• _Extracted text_:
• • •

Pianist
Pianist and composer Thomas Enhco born in Paris in 1988.
After studying at the Centre des Musiques Didier Lockwood and the Paris CNSM, his career begins in 2006 with the release of his first album, Esquisse, followed by the albums Someday My Prince Will Come (2009) and Fireflies (2012/ Label Bleu), then Feathers (2015/ Verve) and Thirty (2019/ Sony Classical). In parrallel, he records Funambules with Vassilena Serafimova (2016/ Deutsche Grammophon) and Bach Mirror (2021/ Sony Classical). His last album (in duo with Stéphane Kerecki), A Modern Songbook, was released in 2023 with Sony.
He received the Martial Solal International Jazz Piano Competition 2010 (3rd prize), the Django d’Or 2010 (New Talent), the FIPA d’Or 2012 (Best Film Music), the Victoires du Jazz 2013 (Revelation), the Osaka International Chamber Music Competition 2017 (2nd Grand Prize), the Prix ACEG de la SACEM 2017 and the Grand Prix SACEM du Jazz 2020.
Since his debuts, he has been invited to major jazz venues (festivals in Montreal, Tokyo, Jazz à Vienne, Montreux, North Sea, Olympia…) as well as on classical stages (Philharmonie de Paris – where he gave in 2023 his version of the legendary Köln Concert by Keith Jarrett, Salzburg Mozarteum, Opéra de Bordeaux, Flagey in Brussels, La Seine Musicale, Shanghai Grand Theater, Kyoto Concert Hall, Tokyo Seijo Hall…). Je also performs in concerto (Tonhalle-Orchester Zürich, Orquesta Sinfonica de Tenerife, Kanazawa Orchestra, Orchestre National de Bordeaux Aquitaine, Orchestre National Avignon Provence, Opéra de Saint Etienne…).

• • •

• _Record set_:
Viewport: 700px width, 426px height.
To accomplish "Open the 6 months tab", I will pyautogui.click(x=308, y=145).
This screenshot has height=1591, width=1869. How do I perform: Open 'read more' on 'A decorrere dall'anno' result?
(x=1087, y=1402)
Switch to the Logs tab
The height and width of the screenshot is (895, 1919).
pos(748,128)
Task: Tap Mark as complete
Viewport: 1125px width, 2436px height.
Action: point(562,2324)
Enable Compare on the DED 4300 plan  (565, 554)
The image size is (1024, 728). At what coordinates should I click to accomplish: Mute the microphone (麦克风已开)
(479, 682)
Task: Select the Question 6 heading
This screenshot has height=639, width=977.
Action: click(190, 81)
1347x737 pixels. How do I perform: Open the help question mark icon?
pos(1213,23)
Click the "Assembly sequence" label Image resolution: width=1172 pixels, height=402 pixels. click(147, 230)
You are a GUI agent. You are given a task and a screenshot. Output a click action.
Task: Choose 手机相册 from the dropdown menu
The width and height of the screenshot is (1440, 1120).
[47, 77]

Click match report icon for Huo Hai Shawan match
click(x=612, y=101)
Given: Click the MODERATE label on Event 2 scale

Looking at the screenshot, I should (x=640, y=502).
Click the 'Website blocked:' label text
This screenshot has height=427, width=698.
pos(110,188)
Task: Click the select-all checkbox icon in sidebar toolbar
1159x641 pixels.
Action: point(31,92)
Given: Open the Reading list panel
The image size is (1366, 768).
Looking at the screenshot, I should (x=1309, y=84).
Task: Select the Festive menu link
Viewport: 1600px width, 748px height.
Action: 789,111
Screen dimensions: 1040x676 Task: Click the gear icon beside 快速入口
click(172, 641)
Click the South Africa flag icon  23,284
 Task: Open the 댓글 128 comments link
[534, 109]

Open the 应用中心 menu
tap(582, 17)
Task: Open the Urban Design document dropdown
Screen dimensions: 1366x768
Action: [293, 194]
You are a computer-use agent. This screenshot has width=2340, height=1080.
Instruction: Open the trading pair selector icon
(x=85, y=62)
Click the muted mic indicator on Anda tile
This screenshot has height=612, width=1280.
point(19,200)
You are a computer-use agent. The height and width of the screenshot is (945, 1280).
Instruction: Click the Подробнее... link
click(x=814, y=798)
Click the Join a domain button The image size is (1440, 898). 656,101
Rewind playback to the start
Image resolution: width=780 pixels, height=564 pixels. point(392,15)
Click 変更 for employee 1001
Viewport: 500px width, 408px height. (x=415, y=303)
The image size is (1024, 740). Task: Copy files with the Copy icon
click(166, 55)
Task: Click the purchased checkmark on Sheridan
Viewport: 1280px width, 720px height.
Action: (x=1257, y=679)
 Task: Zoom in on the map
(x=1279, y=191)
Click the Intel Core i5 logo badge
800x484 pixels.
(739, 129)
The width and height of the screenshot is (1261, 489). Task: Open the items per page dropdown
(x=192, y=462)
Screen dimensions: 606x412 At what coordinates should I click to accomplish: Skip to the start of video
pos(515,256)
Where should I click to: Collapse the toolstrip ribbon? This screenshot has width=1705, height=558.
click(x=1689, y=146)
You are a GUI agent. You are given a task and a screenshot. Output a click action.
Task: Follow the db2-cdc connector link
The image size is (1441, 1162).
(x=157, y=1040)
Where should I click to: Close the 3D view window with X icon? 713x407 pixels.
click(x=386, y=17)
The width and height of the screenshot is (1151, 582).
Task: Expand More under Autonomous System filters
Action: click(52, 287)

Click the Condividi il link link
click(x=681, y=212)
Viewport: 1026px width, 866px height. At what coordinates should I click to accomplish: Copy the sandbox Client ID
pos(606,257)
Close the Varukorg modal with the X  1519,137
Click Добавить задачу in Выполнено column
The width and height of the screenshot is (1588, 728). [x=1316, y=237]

• • •

Using the Thomas Enhco biography above the lines, list every award or prize it says he received, with the year and any distinction given in parentheses.

- Martial Solal International Jazz Piano Competition 2010 (3rd prize)
- Django d’Or 2010 (New Talent)
- FIPA d’Or 2012 (Best Film Music)
- Victoires du Jazz 2013 (Revelation)
- Osaka International Chamber Music Competition 2017 (2nd Grand Prize)
- Prix ACEG de la SACEM 2017
- Grand Prix SACEM du Jazz 2020